Elisha, the prophet, stands firm in his freedom; he needs nothing from kings or warriors. Naaman, the convert, is only beginning to learn what true freedom means. But he is much freer than when the story began, and not only because his skin has been washed clean of disease. He goes to Elisha instead of being angry that Elisha doesn’t come to him; he offers a gift instead of a bribe. He has come out of the muddy waters of the Jordan a new man in more ways than one.

Although this story took place a long time ago in a country far, far away, we live in the same kind of transactional world and are chained to the same myths about power that bound Naaman to an illusion of freedom and security without giving him the real thing. The myth of privilege is that wealth and power and all the trappings of modernity put us above risk, beyond the possibility of being hurt by disease, hunger, and so on. Even though at some level we know better, we cling to the notion that we’re above all that. If we do get sick, we will find someone to fix us. If we’re hungry, the grocery shelves will have food and we’ll have the money to pay for it. If there is a pandemic or the changing climate is driving us toward catastrophe, scientists will find a way out of it. Any scenario that doesn’t fit that narrative is met with fear, anger, or a stubborn clinging to alternative facts.

One danger of this way of thinking is that it becomes a weapon against those without power and privilege. The myth tells us that if only they tried harder, or were smarter, or, basically, were more like the rich white heterosexual male that our society holds up as the norm—if they were just more like that, they would not be in such a pickle. Furthermore, we are all so caught up in this myth that we tend to subconsciously live by it even when we are not part of that white, male, heterosexual norm ourselves. The patriarchy and white supremacy culture are that insidious and that hard to escape.

Our faith offers us a better way, but it is not easy to get there. Or maybe, like washing in the river Jordan, it is deceptively simple to do, as long as we don’t mind risking our whole way of being in the world. When we go down into the waters of baptism, we become disoriented—in a good way. When we go down into the waters of baptism, we come up out of them both washed clean from the old ways of relating to the world and others people, and we find ourselves on absolutely equal footing with everyone else. This will not always feel good, or comfortable, but it will free us.

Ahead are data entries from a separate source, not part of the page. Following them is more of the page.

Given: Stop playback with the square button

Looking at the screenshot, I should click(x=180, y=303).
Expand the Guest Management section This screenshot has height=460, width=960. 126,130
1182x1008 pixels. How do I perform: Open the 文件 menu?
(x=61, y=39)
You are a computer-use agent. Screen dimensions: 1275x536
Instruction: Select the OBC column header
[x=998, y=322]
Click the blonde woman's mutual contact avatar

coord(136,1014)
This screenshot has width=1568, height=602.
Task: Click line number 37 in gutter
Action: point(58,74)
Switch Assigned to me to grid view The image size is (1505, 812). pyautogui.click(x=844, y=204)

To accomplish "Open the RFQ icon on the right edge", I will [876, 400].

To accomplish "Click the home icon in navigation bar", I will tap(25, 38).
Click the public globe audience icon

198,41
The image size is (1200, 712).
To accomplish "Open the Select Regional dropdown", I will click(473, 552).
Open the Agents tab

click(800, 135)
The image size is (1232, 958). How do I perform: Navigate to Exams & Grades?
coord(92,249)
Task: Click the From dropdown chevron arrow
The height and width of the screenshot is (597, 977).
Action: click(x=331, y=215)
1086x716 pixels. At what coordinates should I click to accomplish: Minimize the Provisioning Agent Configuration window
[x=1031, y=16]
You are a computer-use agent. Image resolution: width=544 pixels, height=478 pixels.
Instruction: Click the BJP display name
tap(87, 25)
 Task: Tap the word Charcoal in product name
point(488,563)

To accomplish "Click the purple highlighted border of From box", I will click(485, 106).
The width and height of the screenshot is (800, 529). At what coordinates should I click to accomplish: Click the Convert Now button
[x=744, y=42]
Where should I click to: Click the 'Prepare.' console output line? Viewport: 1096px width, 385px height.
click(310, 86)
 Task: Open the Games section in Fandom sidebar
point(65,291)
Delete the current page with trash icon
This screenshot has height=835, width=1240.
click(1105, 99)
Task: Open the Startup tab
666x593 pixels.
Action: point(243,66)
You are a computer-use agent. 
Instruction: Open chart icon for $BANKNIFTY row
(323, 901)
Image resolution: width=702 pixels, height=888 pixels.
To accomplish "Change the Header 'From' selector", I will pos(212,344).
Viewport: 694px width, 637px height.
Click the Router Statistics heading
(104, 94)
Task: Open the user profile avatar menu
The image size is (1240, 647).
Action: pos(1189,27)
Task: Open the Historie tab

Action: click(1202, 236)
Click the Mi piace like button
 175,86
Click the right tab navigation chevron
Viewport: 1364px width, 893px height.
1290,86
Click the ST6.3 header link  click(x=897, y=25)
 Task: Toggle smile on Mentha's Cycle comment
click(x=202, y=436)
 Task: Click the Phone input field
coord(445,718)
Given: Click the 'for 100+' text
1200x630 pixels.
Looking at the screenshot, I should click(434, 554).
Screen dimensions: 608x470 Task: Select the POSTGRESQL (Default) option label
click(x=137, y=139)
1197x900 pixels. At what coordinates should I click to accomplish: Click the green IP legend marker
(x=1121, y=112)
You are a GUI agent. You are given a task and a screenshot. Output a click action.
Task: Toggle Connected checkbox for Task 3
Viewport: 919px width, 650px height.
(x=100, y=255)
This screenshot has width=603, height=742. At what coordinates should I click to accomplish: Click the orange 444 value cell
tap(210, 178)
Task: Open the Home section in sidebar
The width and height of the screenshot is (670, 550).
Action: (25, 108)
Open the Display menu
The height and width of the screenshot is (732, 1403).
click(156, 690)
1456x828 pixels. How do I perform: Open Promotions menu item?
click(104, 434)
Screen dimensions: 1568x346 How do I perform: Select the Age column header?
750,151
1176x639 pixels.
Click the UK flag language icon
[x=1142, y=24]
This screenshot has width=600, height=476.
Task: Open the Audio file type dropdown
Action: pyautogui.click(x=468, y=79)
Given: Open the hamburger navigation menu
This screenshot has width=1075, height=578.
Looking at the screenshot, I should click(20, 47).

In an interview I heard recently with Nigerian-born public intellectual Dr. Boya Akomolafe he said, “If people find that they are politically homeless right now, if people find that they have more questions than answers, if they have more concerns than convictions at this moment in time, then I would say that the work has begun.”[i]I would agree. As I see it, that is the work of transformation that is at the heart of our faith—not to be more certain, more secure, more entrenched in our own righteousness, but to be humbler, less attached, and more and more dependent on the grace of God and grace alone.

Naaman’s wealth and influence did not save him. Having command of an entire army did not save him. We must not put our hope in the stock market, or the president, or the Supreme Court. We must seek out a freedom based on something older and more fundamental than our nation’s founding documents. Our baptism makes us citizens of another kingdom. We come to the table to be reminded of where our true dependence lies and where our true freedom is to be found—in community with one another and in communion with God. That is a freedom that nobody can take away. Thanks be to God. Amen.